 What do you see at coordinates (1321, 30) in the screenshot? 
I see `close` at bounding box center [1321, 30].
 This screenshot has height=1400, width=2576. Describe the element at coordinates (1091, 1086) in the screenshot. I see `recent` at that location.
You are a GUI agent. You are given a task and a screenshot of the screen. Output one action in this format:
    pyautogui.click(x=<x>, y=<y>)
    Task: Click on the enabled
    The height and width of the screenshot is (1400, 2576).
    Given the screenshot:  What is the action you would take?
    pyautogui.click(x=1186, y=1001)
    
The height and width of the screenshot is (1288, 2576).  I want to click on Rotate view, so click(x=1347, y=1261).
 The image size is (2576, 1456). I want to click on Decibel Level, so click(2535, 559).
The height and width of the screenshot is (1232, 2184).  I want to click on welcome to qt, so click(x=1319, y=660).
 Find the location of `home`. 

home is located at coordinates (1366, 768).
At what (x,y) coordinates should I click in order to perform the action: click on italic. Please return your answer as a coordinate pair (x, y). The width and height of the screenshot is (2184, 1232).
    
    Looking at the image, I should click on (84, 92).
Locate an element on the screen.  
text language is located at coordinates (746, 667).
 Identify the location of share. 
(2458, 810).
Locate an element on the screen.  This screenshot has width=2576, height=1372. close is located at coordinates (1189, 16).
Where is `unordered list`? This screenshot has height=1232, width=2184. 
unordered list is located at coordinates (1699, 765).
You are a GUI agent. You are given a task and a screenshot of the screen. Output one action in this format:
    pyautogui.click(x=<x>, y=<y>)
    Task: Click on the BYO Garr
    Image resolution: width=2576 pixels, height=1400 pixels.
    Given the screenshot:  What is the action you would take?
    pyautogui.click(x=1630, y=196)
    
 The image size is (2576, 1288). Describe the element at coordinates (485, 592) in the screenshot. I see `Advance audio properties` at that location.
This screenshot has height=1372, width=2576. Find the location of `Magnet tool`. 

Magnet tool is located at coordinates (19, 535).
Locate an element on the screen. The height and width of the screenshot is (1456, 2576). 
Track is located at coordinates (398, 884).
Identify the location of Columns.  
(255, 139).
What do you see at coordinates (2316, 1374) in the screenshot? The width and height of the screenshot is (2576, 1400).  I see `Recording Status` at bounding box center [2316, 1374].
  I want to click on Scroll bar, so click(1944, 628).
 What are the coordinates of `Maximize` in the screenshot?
######
Your goal:
Can you repeat the whole listing above back verbatim, every line unchanged?

Result below:
 What do you see at coordinates (1321, 30) in the screenshot? 
I see `close` at bounding box center [1321, 30].
 This screenshot has height=1400, width=2576. Describe the element at coordinates (1091, 1086) in the screenshot. I see `recent` at that location.
You are a GUI agent. You are given a task and a screenshot of the screen. Output one action in this format:
    pyautogui.click(x=<x>, y=<y>)
    Task: Click on the enabled
    The height and width of the screenshot is (1400, 2576).
    Given the screenshot:  What is the action you would take?
    pyautogui.click(x=1186, y=1001)
    
The height and width of the screenshot is (1288, 2576).  I want to click on Rotate view, so click(x=1347, y=1261).
 The image size is (2576, 1456). I want to click on Decibel Level, so click(2535, 559).
The height and width of the screenshot is (1232, 2184).  I want to click on welcome to qt, so click(x=1319, y=660).
 Find the location of `home`. 

home is located at coordinates (1366, 768).
At what (x,y) coordinates should I click in order to perform the action: click on italic. Please return your answer as a coordinate pair (x, y). The width and height of the screenshot is (2184, 1232).
    
    Looking at the image, I should click on (84, 92).
Locate an element on the screen.  
text language is located at coordinates (746, 667).
 Identify the location of share. 
(2458, 810).
Locate an element on the screen.  This screenshot has width=2576, height=1372. close is located at coordinates (1189, 16).
Where is `unordered list`? This screenshot has height=1232, width=2184. 
unordered list is located at coordinates (1699, 765).
You are a GUI agent. You are given a task and a screenshot of the screen. Output one action in this format:
    pyautogui.click(x=<x>, y=<y>)
    Task: Click on the BYO Garr
    Image resolution: width=2576 pixels, height=1400 pixels.
    Given the screenshot:  What is the action you would take?
    pyautogui.click(x=1630, y=196)
    
 The image size is (2576, 1288). Describe the element at coordinates (485, 592) in the screenshot. I see `Advance audio properties` at that location.
This screenshot has height=1372, width=2576. Find the location of `Magnet tool`. 

Magnet tool is located at coordinates (19, 535).
Locate an element on the screen. The height and width of the screenshot is (1456, 2576). 
Track is located at coordinates (398, 884).
Identify the location of Columns.  
(255, 139).
What do you see at coordinates (2316, 1374) in the screenshot? The width and height of the screenshot is (2576, 1400).  I see `Recording Status` at bounding box center [2316, 1374].
  I want to click on Scroll bar, so click(1944, 628).
 What are the coordinates of `Maximize` in the screenshot?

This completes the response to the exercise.